---- Exercise data
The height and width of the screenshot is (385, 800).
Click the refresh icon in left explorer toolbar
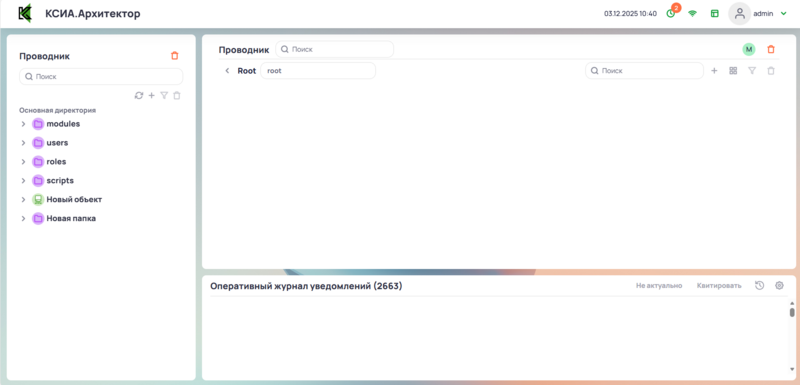tap(139, 95)
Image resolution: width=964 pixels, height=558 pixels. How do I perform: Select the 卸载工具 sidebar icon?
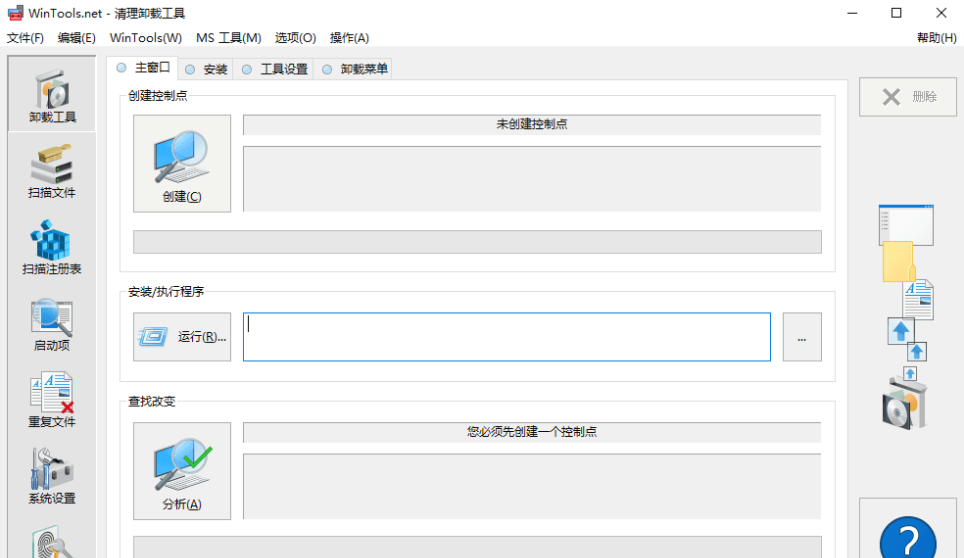click(52, 95)
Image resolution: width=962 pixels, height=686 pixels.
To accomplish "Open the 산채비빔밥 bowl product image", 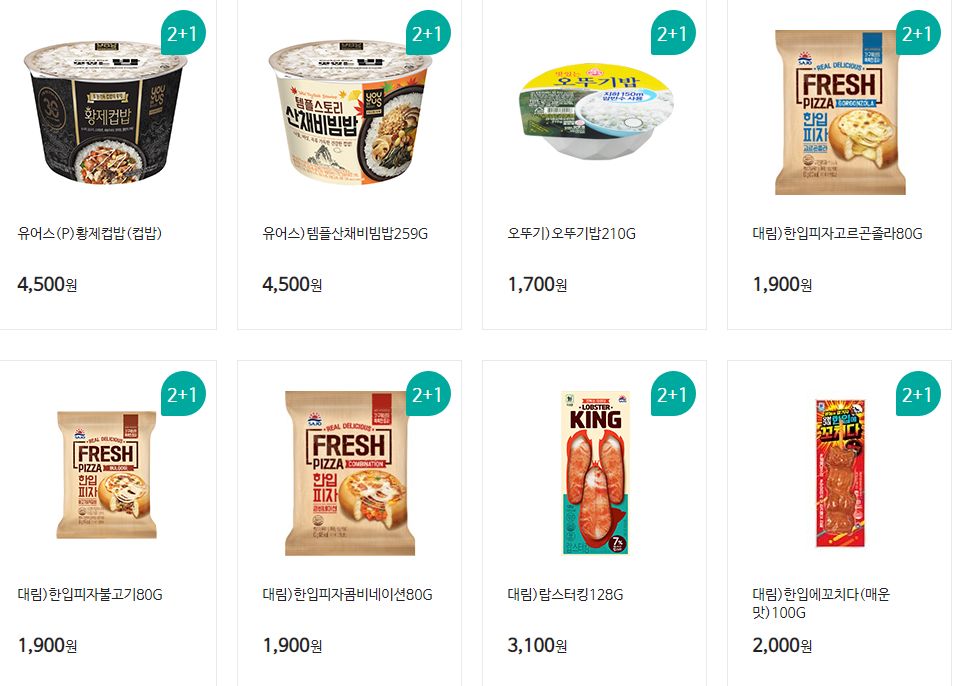I will 350,112.
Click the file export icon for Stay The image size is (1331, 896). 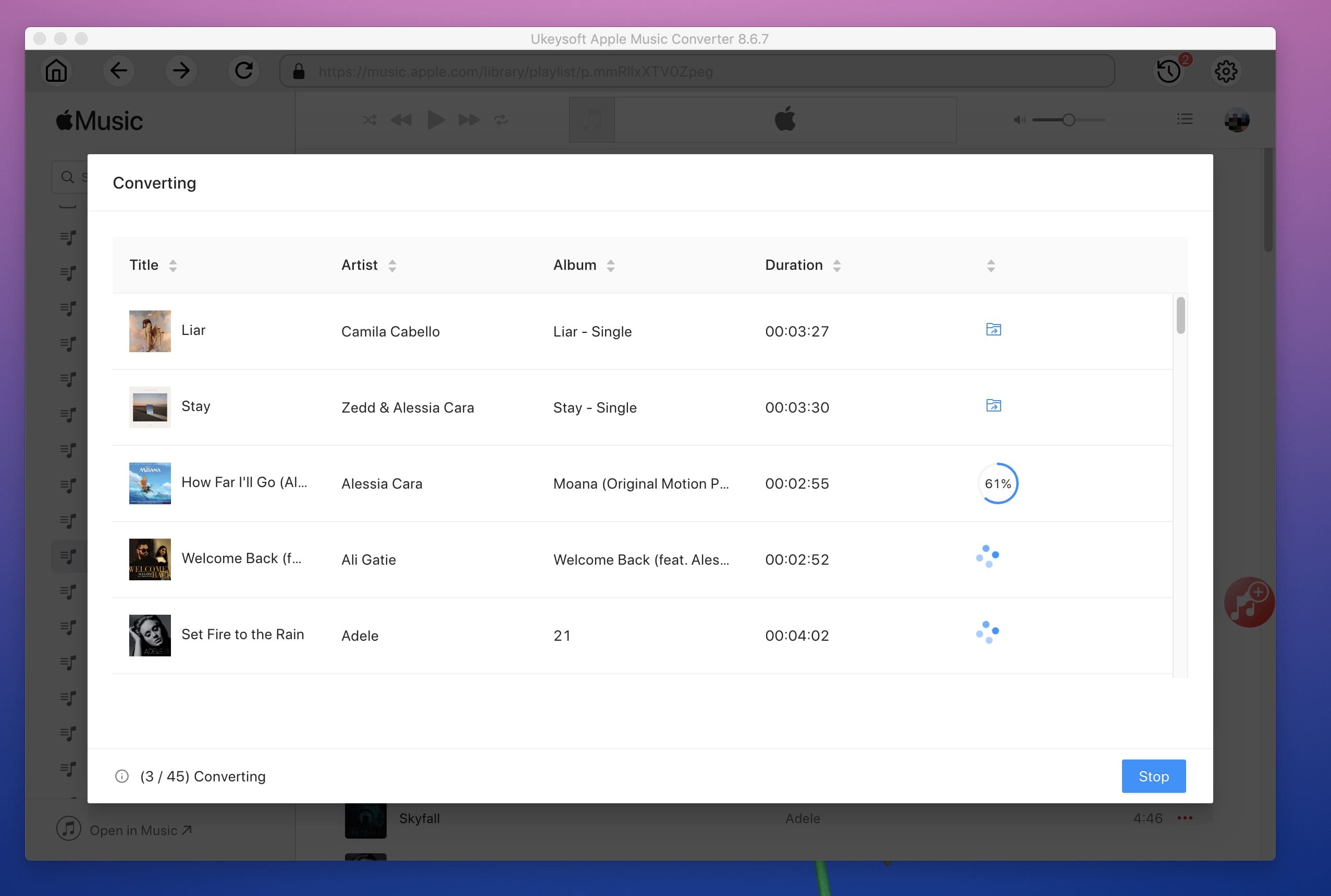993,405
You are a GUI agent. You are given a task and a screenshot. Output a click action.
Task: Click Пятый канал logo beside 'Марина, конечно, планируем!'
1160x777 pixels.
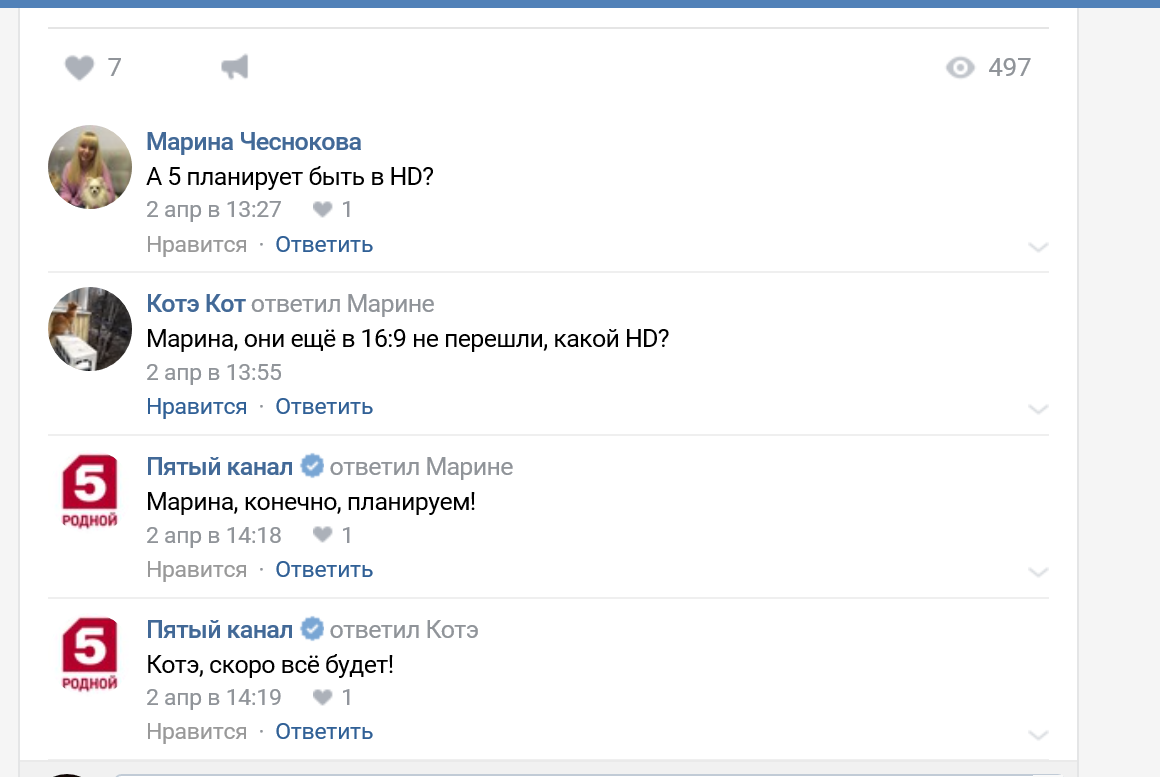[90, 492]

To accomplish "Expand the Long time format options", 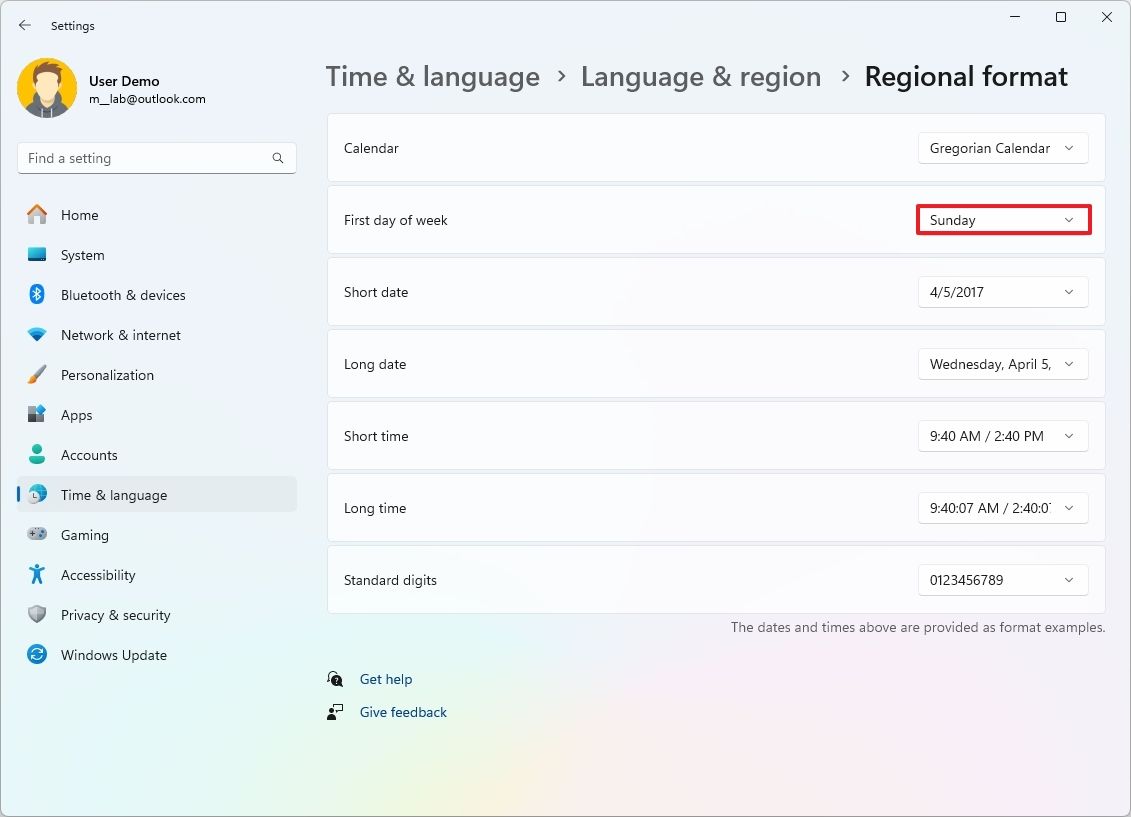I will (x=1002, y=508).
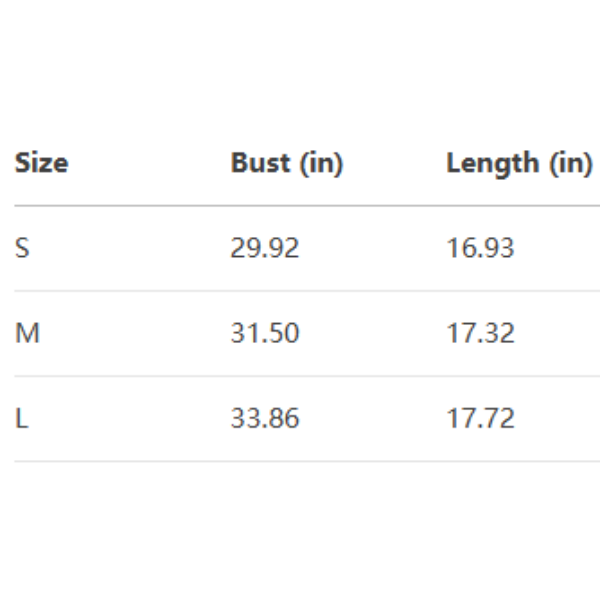Image resolution: width=600 pixels, height=600 pixels.
Task: Click the 16.93 length value
Action: click(x=481, y=248)
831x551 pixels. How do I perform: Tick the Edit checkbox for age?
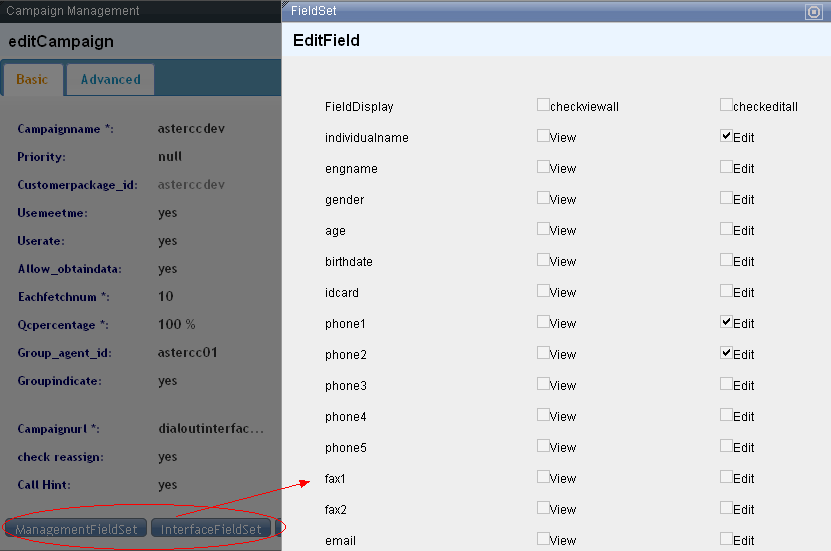point(726,229)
--------
Filter the lines above so that only those with the string "screenshot" remain, then copy them.

▸ **Result of this exercise**
The height and width of the screenshot is (385, 800).
You are a GUI agent. You are given a task and a screenshot. Output a click action.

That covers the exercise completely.